*About this task*
Reproduce each record exactly, leaving nothing out.

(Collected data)
* * * * *

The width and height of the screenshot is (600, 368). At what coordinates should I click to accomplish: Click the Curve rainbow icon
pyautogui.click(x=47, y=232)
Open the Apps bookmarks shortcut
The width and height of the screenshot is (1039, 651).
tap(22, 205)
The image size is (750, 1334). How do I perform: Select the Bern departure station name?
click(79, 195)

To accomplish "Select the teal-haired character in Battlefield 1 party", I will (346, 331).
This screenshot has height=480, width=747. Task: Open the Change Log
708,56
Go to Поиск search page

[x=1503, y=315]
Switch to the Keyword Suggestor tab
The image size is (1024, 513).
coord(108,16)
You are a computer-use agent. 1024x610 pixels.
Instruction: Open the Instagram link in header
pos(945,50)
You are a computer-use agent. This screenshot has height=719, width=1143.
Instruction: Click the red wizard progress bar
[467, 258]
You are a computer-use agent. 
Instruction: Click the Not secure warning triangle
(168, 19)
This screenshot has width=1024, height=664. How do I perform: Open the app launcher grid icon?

* * * * *

*Written solution*
The width and height of the screenshot is (600, 368). At what coordinates should I click to accomplish: Click the Curve rainbow icon
pyautogui.click(x=47, y=232)
Open the Apps bookmarks shortcut
The width and height of the screenshot is (1039, 651).
tap(22, 205)
The image size is (750, 1334). How do I perform: Select the Bern departure station name?
click(79, 195)

To accomplish "Select the teal-haired character in Battlefield 1 party", I will (346, 331).
This screenshot has height=480, width=747. Task: Open the Change Log
708,56
Go to Поиск search page

[x=1503, y=315]
Switch to the Keyword Suggestor tab
The image size is (1024, 513).
coord(108,16)
You are a computer-use agent. 1024x610 pixels.
Instruction: Open the Instagram link in header
pos(945,50)
You are a computer-use agent. This screenshot has height=719, width=1143.
Instruction: Click the red wizard progress bar
[467, 258]
You are a computer-use agent. 
Instruction: Click the Not secure warning triangle
(168, 19)
This screenshot has width=1024, height=664. How do I perform: Open the app launcher grid icon?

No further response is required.